Last year, retail stocks were walloped as investors worried that e-commerce was taking over the world; this year the sector has climbed on evidence that brick-and-mortar stores aren’t going extinct. But stores–and investors–still aren’t asking the right questions.

“Retailers are mistakenly seeing the issue as e-commerce versus brick and mortar, but that’s not the problem,” says Tien Tzuo, chief executive of enterprise-software firm Zuora. “Online, in-store, it shouldn’t matter, it should all be blended: Consumers can shop wherever they want–it’s the retailers that build one-on-one relationship customers that will win.”

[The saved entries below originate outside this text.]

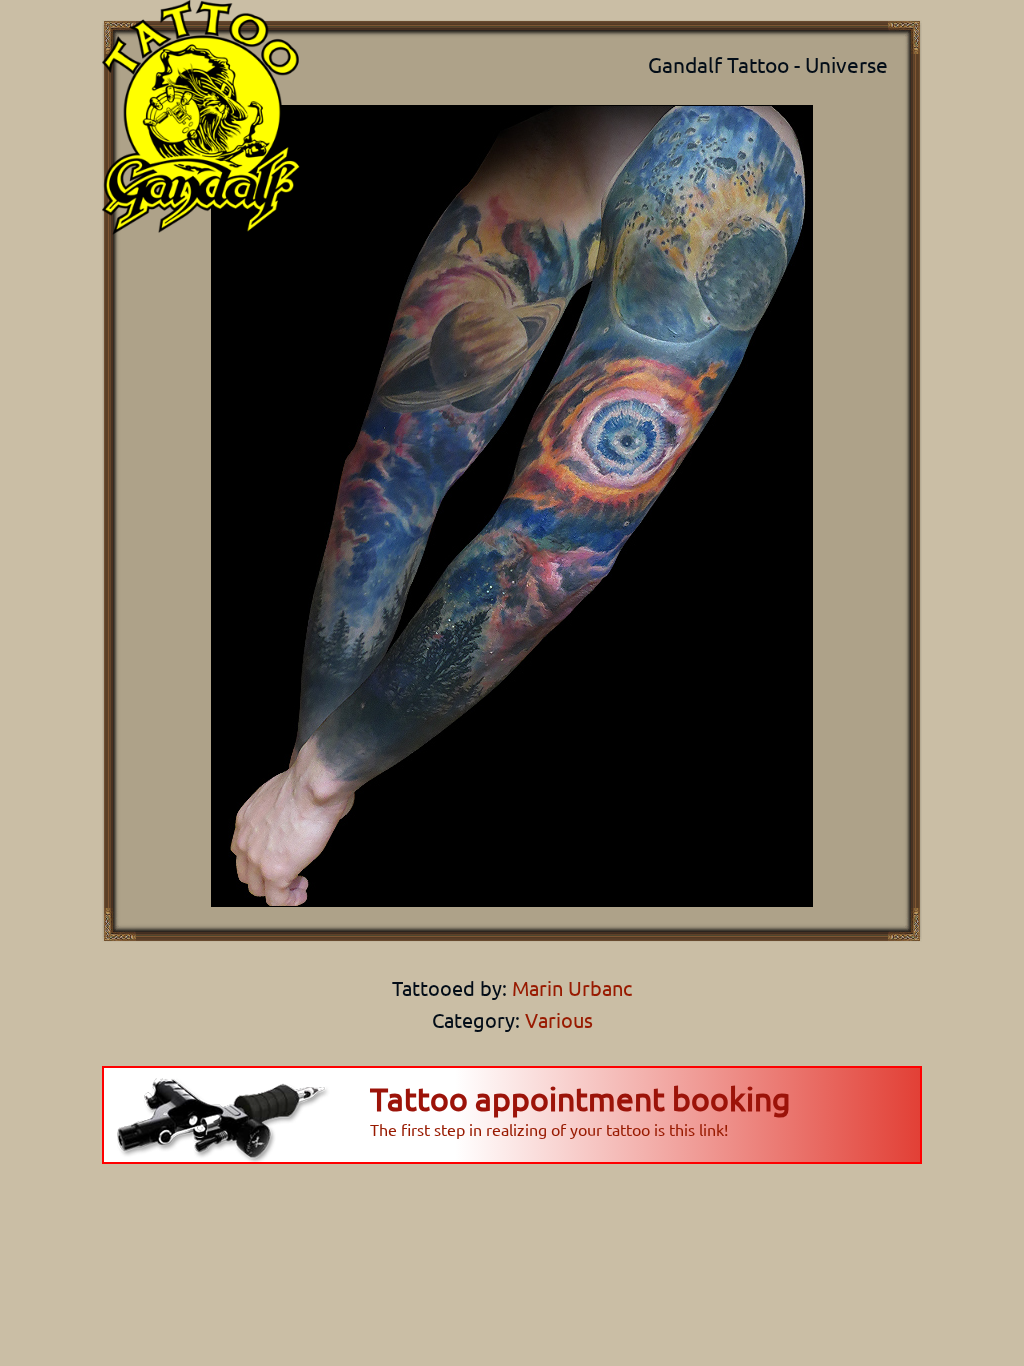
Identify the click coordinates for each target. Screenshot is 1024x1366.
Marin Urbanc (569, 987)
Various (559, 1019)
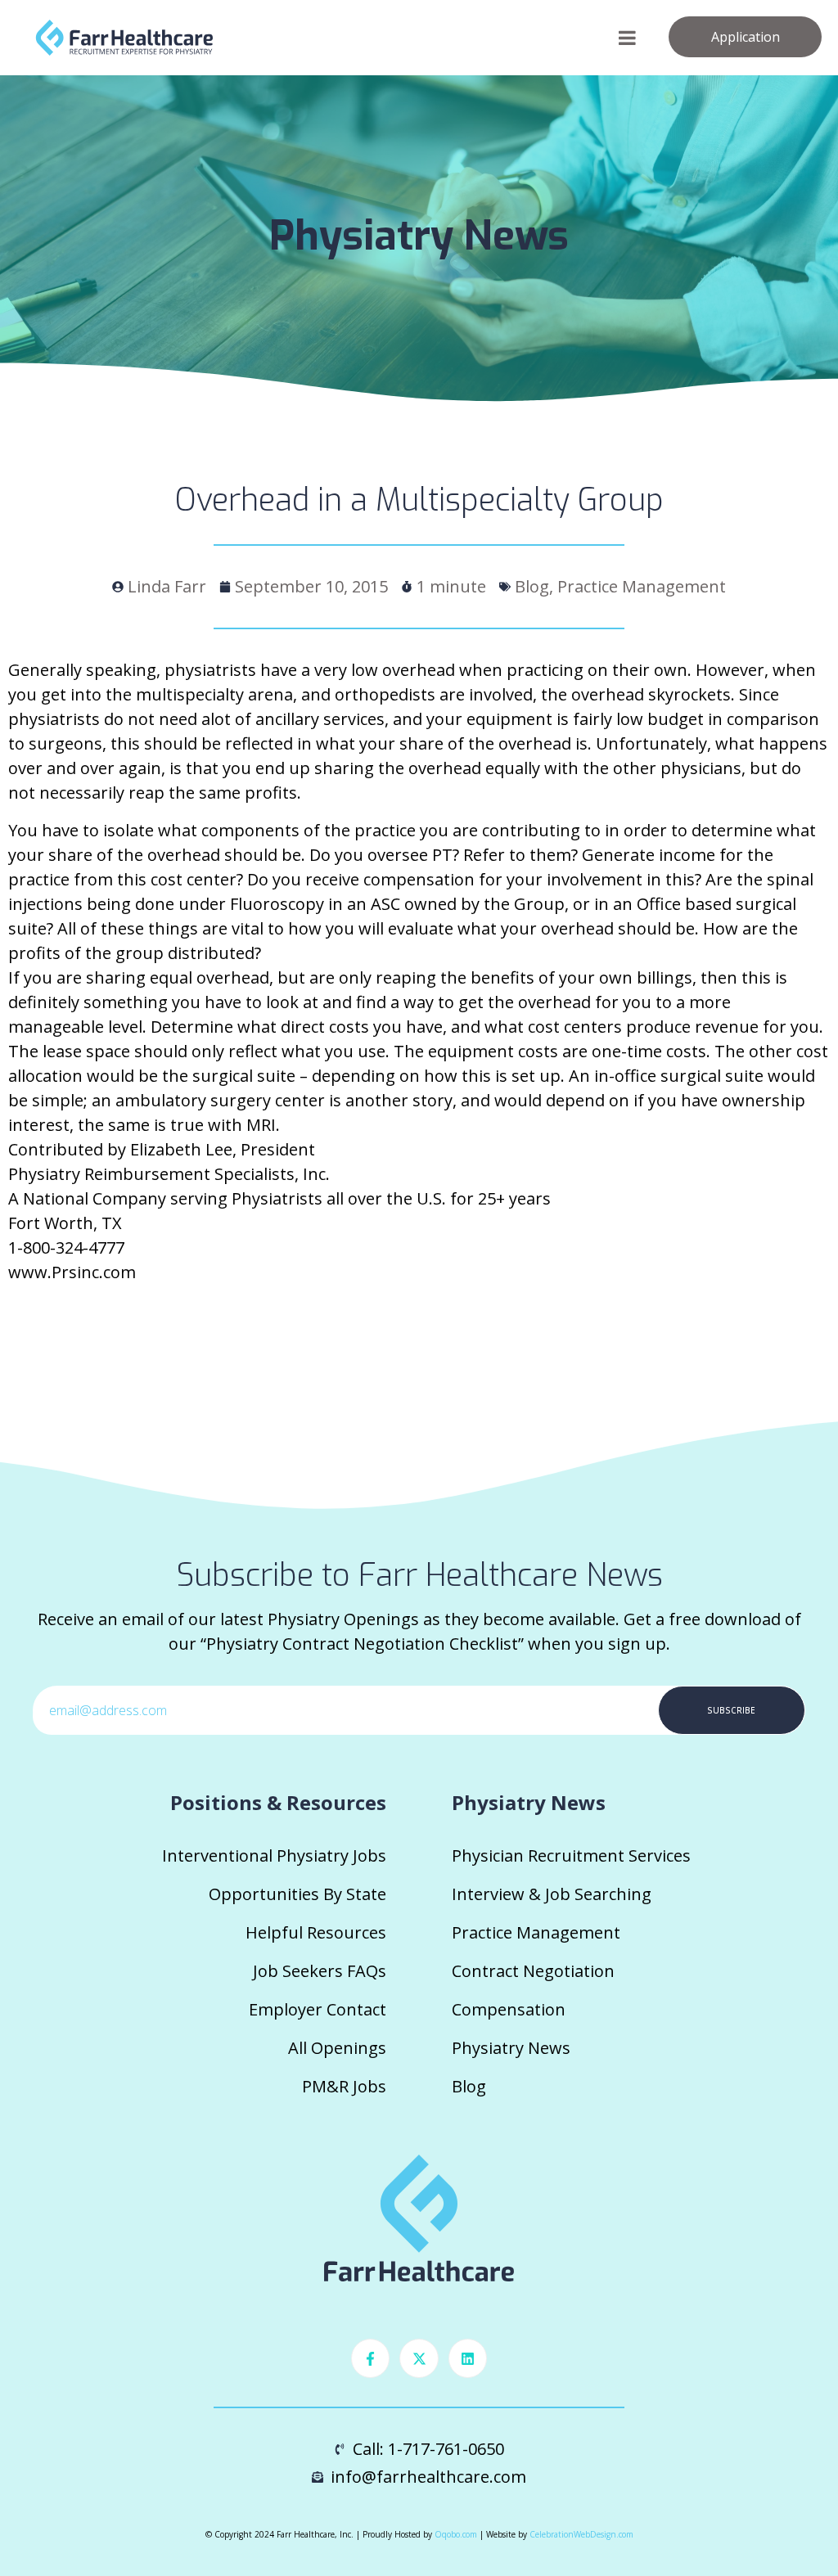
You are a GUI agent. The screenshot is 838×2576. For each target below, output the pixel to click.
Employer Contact (317, 2009)
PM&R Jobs (344, 2086)
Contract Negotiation (533, 1971)
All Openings (337, 2048)
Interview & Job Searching (551, 1894)
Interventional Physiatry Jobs (274, 1855)
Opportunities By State (297, 1894)
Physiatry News (511, 2048)
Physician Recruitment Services (571, 1855)
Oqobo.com (456, 2534)
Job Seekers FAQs (319, 1971)
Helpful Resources (316, 1932)
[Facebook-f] (370, 2358)
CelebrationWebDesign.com (581, 2534)
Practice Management (536, 1932)
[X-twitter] (419, 2358)
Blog (469, 2086)
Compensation (508, 2009)
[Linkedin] (468, 2358)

Tzuo tells Barron’s that the subscription model, like Amazon.com’s (AMZN) Amazon Prime, has already reshaped retail, and traditional stores simply haven’t realized it yet–to their own detriment. “Amazon isn’t successful just because it’s an e-commerce site, but because it knows how to think like its customers,” he says, noting that he can search his Amazon purchase history going back more than 20 years, while a retailer such as Walmart (WMT) has no data about the roughly 100 million customers that walk through its doors every week. This is a huge lost opportunity, he says. Instead of framing the state of the industry as an e-commerce versus physical-store issue, and spending big sums of money to acquire Jet.com and a stake in FlipKart, Walmart should instead create a universal Walmart ID, so it can collect data on its customers–the first step to establishing an omnichannel relationship.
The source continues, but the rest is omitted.